Data Services Products: EMC-mantle_T_shinevar Mantle temperature, density, magnesium number, and relevant uncertainties for the shallow mantle (60-100 km) beneath the continental United States

Summary

mantle_T_shinevar estimates mantle temperature, density, magnesium number, and relevant uncertainties for the shallow mantle (60-100 km) beneath the continental United States.

Description

Name mantle_T_shinevar
Title Mantle temperature, density, magnesium number, and relevant uncertainties for the shallow mantle (60-100 km) beneath the continental United States
Type Temperature
Sub Type Temperature (°C)
Year 2023
Data Revision r0.0 (revision history)
 
Short Description   The model provides latitude, longitude, depth, Vs, Vp/Vs, temperature (°C), temperature uncertainty (°C), density (kg/m^3), density uncertainty, magnesium number, magnesium number uncertainty, compositional buoyancy, and buoyancy number for the shallow mantle beneath the continental United States.
 
Authors: William J. Shinevar, Department of Geological Sciences, University of Colorado, Boulder, Boulder, Colorado 80309 USA

Eva M. Golos, Department of Geoscience, University of Wisconsin – Madison, Madison, Wisconsin 53706 USA

Oliver Jagoutz, Department of Earth, Atmospheric, and Planetary Sciences, Massachusetts Institute of Technology, Cambridge, Massachusetts 02139 USA

Mark D. Behn, Department of Earth and Environmental Sciences, Boston College, Chestnut Hill, Massachusetts 02467 USA

Robert D. van der Hilst, Department of Earth, Atmospheric, and Planetary Sciences, Massachusetts Institute of Technology, Cambridge, Massachusetts 02139 USA
 
Reference Model NA
 
Previous Model NA
 
Model Download mantle-T-shinevar.r0.0.nc (see metadata) in netCDF 3 Classic format.

■ ■ ■ ■ ■ ■ ■

YOUR TASK: In the mantle temperature model page, in what format is the model download provided?

GIVEN DATA:
■ ■ ■ ■ ■ ■ ■

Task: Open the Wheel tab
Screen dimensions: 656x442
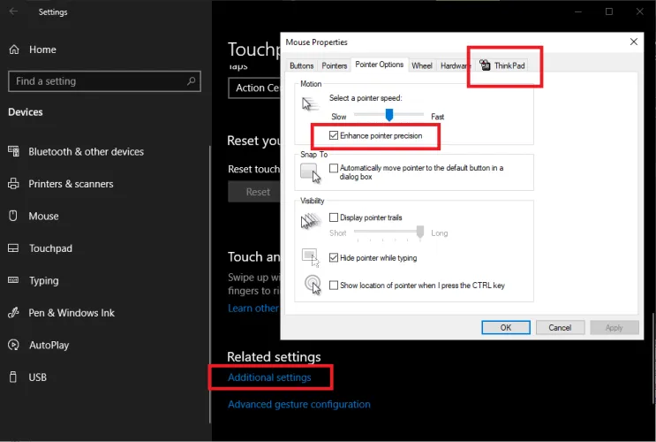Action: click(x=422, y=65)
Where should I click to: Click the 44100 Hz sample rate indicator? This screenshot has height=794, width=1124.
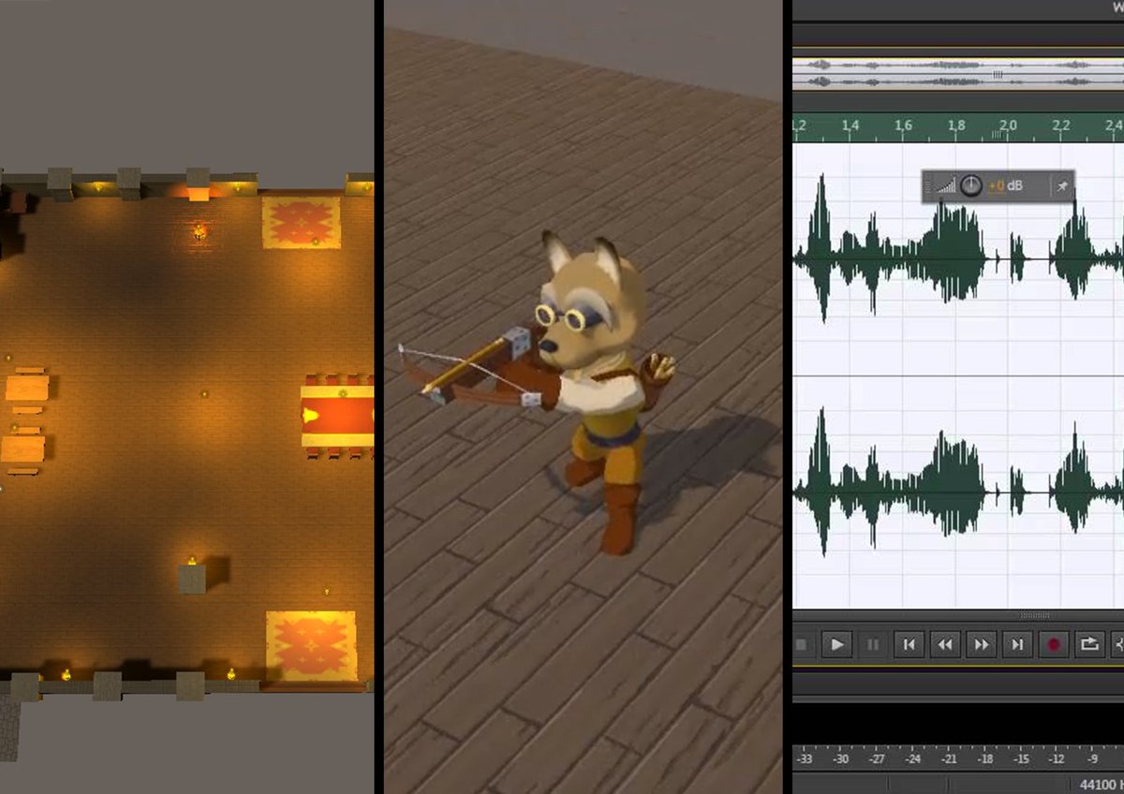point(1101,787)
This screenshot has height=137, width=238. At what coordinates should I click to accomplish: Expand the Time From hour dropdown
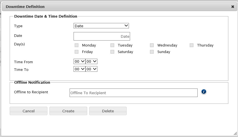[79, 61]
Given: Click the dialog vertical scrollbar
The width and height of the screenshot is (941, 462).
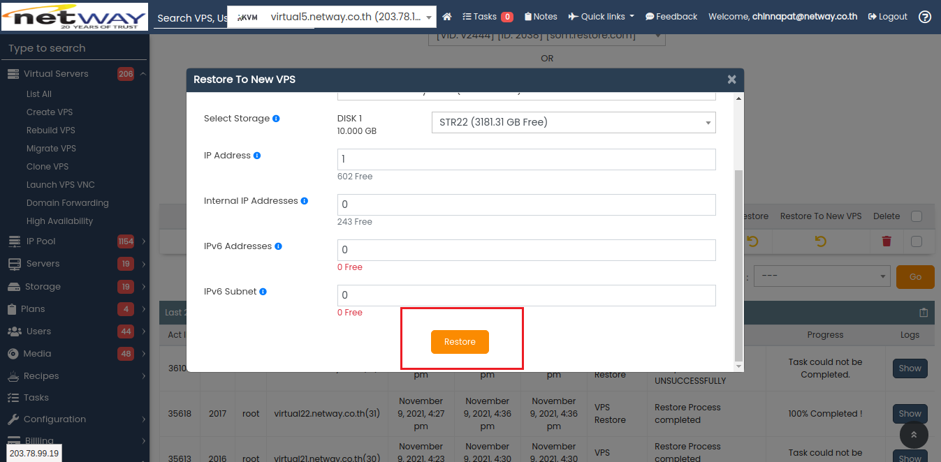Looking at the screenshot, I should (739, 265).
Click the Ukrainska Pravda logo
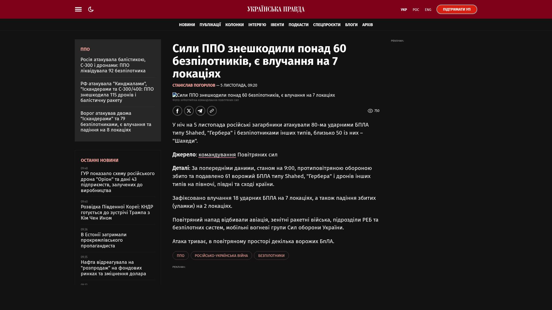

■ ■ ■ ■ ■ ■ ■

WRITTEN REPLY: netCDF 3 Classic format